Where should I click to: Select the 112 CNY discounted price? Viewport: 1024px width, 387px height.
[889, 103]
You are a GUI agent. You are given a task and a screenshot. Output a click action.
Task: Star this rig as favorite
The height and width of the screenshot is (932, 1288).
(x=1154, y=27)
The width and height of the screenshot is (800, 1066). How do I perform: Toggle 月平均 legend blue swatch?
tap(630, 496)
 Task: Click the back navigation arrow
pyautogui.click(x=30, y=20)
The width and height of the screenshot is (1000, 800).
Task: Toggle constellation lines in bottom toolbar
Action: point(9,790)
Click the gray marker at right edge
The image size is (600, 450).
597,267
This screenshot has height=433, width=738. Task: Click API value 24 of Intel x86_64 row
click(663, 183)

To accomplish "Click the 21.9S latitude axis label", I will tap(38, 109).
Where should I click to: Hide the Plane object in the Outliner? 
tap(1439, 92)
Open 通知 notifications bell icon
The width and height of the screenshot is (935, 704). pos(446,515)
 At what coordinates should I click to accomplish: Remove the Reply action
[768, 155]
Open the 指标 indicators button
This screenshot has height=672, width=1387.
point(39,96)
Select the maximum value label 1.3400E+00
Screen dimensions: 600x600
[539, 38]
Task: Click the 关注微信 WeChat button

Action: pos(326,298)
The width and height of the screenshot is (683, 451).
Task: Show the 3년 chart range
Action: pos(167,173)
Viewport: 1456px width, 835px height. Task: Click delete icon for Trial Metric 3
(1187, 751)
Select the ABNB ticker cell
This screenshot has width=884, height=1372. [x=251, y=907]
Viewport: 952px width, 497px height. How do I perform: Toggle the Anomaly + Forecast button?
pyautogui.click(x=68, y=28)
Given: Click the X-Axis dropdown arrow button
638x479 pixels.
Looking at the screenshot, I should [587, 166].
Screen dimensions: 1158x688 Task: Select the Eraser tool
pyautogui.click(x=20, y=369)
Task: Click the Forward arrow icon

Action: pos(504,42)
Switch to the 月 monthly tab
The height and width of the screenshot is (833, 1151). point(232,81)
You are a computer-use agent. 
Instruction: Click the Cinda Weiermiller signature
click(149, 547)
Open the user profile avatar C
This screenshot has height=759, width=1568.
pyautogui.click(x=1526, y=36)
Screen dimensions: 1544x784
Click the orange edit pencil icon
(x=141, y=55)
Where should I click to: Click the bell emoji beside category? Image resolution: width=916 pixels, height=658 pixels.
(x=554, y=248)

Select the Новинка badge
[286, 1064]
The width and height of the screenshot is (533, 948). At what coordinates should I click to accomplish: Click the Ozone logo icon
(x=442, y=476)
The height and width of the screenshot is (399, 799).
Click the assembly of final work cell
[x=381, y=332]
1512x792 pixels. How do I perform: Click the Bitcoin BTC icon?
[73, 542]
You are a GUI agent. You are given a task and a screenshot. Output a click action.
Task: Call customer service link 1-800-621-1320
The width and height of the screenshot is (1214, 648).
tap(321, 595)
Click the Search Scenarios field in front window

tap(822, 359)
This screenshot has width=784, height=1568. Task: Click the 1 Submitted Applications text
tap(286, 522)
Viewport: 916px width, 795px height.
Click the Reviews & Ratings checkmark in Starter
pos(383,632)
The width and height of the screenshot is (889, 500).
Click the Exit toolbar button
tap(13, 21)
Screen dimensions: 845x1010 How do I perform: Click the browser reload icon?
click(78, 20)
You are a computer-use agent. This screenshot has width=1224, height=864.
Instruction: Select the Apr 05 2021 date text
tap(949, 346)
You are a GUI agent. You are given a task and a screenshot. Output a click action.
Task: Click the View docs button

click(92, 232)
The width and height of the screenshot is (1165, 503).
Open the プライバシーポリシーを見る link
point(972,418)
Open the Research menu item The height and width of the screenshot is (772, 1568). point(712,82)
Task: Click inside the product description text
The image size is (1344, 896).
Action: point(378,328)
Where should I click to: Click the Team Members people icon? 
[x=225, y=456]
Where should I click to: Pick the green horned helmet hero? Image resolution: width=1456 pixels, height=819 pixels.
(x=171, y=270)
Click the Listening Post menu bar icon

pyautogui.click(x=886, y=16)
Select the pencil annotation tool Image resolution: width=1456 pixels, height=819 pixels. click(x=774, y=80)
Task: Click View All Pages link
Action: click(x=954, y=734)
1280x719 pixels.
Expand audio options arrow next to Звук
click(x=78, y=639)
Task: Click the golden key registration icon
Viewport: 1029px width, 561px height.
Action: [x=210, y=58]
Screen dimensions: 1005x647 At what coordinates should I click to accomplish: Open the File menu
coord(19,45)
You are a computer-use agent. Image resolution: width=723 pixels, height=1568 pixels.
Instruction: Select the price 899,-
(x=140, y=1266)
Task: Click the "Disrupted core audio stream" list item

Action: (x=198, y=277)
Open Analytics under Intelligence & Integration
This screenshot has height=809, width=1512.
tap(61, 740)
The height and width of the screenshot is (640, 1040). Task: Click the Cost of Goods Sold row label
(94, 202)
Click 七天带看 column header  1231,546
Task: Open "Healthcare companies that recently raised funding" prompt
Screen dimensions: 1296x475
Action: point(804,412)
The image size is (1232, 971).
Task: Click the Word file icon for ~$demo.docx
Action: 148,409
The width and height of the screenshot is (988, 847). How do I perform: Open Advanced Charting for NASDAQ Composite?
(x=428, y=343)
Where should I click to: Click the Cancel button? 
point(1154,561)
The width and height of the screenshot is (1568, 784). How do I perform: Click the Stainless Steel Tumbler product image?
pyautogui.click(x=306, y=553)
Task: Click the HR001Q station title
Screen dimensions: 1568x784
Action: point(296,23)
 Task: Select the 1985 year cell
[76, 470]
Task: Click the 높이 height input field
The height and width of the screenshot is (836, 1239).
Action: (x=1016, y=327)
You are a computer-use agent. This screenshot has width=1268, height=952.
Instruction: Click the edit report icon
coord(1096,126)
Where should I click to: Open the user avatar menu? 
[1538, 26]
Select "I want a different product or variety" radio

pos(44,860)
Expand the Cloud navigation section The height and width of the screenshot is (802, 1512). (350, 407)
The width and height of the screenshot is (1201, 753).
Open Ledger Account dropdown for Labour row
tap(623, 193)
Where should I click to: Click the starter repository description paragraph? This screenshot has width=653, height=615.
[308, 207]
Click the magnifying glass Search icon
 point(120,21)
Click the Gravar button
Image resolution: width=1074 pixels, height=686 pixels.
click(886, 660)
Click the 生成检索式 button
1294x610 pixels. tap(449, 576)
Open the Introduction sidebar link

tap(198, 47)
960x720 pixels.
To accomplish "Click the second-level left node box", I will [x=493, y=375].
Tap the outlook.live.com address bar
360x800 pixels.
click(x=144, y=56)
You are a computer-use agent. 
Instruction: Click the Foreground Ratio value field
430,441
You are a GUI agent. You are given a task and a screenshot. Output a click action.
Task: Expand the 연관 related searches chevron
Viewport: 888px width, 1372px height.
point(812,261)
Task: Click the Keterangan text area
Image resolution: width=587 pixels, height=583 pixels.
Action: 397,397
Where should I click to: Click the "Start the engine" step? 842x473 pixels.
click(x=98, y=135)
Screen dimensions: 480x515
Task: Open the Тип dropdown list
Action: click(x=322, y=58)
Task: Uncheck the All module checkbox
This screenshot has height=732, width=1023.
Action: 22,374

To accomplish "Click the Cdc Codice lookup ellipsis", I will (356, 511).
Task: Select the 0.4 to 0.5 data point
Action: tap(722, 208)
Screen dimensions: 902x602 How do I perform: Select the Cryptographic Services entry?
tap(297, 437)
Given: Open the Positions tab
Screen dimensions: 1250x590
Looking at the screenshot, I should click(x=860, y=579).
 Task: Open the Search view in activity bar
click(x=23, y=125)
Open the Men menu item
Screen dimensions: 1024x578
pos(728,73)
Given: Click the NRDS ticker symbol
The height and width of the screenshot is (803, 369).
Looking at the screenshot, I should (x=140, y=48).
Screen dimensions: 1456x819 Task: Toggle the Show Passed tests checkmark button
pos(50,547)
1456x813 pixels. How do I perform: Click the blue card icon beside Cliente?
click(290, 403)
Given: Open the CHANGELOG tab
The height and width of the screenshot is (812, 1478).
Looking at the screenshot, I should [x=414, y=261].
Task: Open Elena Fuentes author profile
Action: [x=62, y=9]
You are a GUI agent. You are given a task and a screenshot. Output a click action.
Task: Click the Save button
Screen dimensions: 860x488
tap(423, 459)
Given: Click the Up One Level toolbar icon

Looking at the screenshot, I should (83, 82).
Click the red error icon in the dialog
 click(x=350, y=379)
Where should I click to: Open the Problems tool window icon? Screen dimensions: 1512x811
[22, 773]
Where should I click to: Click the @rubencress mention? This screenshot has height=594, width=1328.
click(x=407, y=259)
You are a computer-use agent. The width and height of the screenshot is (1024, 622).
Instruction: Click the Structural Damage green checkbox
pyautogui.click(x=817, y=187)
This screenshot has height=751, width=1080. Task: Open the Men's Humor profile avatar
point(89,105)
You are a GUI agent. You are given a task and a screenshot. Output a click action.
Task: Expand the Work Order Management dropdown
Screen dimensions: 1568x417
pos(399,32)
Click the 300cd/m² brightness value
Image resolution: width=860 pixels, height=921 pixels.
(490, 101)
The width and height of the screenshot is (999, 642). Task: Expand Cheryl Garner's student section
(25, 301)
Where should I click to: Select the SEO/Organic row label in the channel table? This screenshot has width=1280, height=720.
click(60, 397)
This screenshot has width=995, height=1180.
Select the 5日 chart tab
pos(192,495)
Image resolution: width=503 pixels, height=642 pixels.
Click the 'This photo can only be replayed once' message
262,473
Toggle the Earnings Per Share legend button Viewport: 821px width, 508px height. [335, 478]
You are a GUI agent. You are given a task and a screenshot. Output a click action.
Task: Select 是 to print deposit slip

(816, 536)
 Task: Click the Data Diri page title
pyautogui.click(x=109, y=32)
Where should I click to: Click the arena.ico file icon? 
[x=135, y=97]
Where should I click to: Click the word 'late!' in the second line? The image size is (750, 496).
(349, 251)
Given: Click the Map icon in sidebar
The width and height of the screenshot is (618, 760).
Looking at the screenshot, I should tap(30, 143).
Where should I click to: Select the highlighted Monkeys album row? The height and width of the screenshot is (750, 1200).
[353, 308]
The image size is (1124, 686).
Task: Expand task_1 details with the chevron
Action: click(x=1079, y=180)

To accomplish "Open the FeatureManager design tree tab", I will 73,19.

• • •

待办事项: 请挑出上面各行中所有含有字符串“Instruction”的行，并把这些行抄写下来。大小写须完全一致。

完整解答:
Instruction: Click the Cinda Weiermiller signature
Instruction: Select the Apr 05 2021 date text
Instruction: Select the price 899,-
Instruction: Click the edit report icon
Instruction: Click the Foreground Ratio value field
Instruction: Click the Structural Damage green checkbox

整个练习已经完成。